El
capitalismo es una de tantas creaciones humanas que, deliberadamente o no, replican los caracteres de algunos seres
biológicos. Yo lo compararía con las hidras, esos animales milimétricos y
depredadores que tienen un asombroso poder de regeneración y que, aunque
carecen de cerebro reconocible, poseen un sistema nervioso reticular
estructuralmente simple, si lo comparamos con el de los mamíferos, que, sin
embargo, es tan efectivo o más que el de éstos.
Tal
vez con una convicción parecida, Anatole Kaletski escribió en 2010 un libro interesante
con el rótulo que encabeza esta entrada. Kaletski era entonces redactor
económico en The Times of London y su
obra nació influenciada por las crisis de las hipotecas subprime. La tesis que defiende se basa en la falibilidad del
capitalismo, que para él no es un conjunto estático de instituciones, sino un
sistema evolutivo que se ‘autorreinventa’ y revigoriza a través de crisis
sucesivas. Para argumentar su opinión distingue tres estadios consecutivos, que
titula con el lenguaje digital al uso.
El
primero, que denomina Capitalismo 1.0, abarcaría desde el
siglo XVIII hasta la Gran Depresión. Es la etapa de la fundación de las
economías de mercado y del gran despegue del comercio mundial. La lógica subyacente
a este periodo seminal se resume en dejar en manos del mercado las grandes
decisiones económicas para promover el comercio y la prosperidad. Esta manera
de entender la economía hizo crisis con la depresión iniciada en 1929, que evidenció
que los mercados podían actuar irracionalmente y destruir la riqueza con una
virulencia desconocida hasta entonces.

:: Bloque de datos ::
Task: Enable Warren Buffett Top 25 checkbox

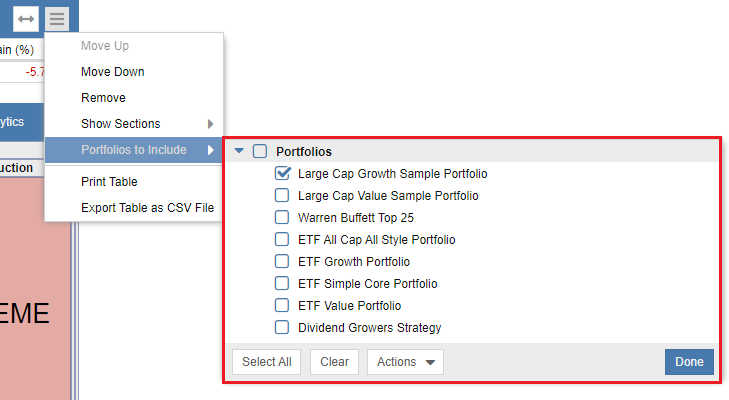Action: [282, 217]
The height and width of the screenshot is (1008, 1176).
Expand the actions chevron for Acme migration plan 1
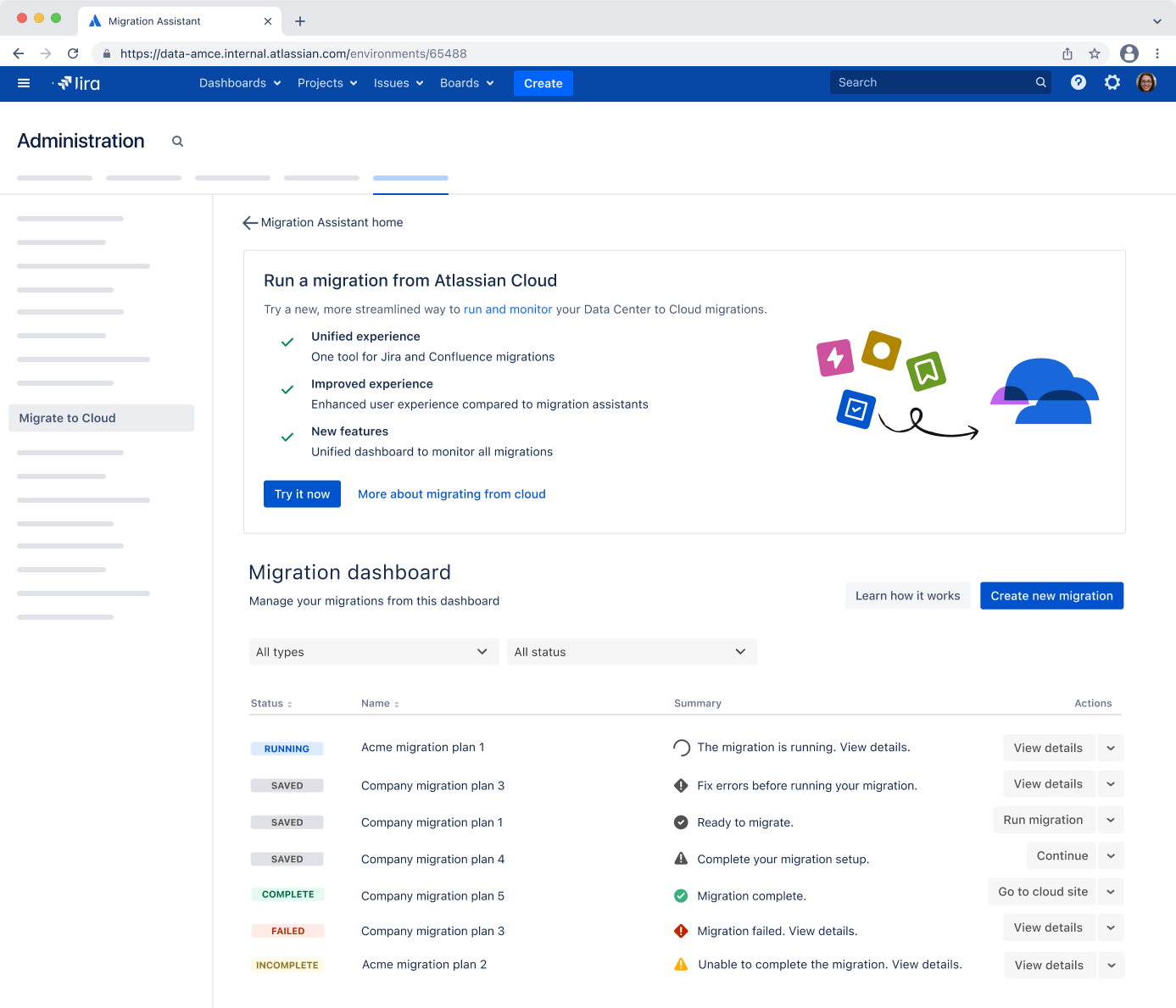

:: Qué hacer ::
Repite íntegramente y sin ningún cambio el texto sobre el capitalismo. Las líneas anteriores son un material aparte, sin relación con el texto sobre el capitalismo.

:: Solución ::
El
capitalismo es una de tantas creaciones humanas que, deliberadamente o no, replican los caracteres de algunos seres
biológicos. Yo lo compararía con las hidras, esos animales milimétricos y
depredadores que tienen un asombroso poder de regeneración y que, aunque
carecen de cerebro reconocible, poseen un sistema nervioso reticular
estructuralmente simple, si lo comparamos con el de los mamíferos, que, sin
embargo, es tan efectivo o más que el de éstos.
Tal
vez con una convicción parecida, Anatole Kaletski escribió en 2010 un libro interesante
con el rótulo que encabeza esta entrada. Kaletski era entonces redactor
económico en The Times of London y su
obra nació influenciada por las crisis de las hipotecas subprime. La tesis que defiende se basa en la falibilidad del
capitalismo, que para él no es un conjunto estático de instituciones, sino un
sistema evolutivo que se ‘autorreinventa’ y revigoriza a través de crisis
sucesivas. Para argumentar su opinión distingue tres estadios consecutivos, que
titula con el lenguaje digital al uso.
El
primero, que denomina Capitalismo 1.0, abarcaría desde el
siglo XVIII hasta la Gran Depresión. Es la etapa de la fundación de las
economías de mercado y del gran despegue del comercio mundial. La lógica subyacente
a este periodo seminal se resume en dejar en manos del mercado las grandes
decisiones económicas para promover el comercio y la prosperidad. Esta manera
de entender la economía hizo crisis con la depresión iniciada en 1929, que evidenció
que los mercados podían actuar irracionalmente y destruir la riqueza con una
virulencia desconocida hasta entonces.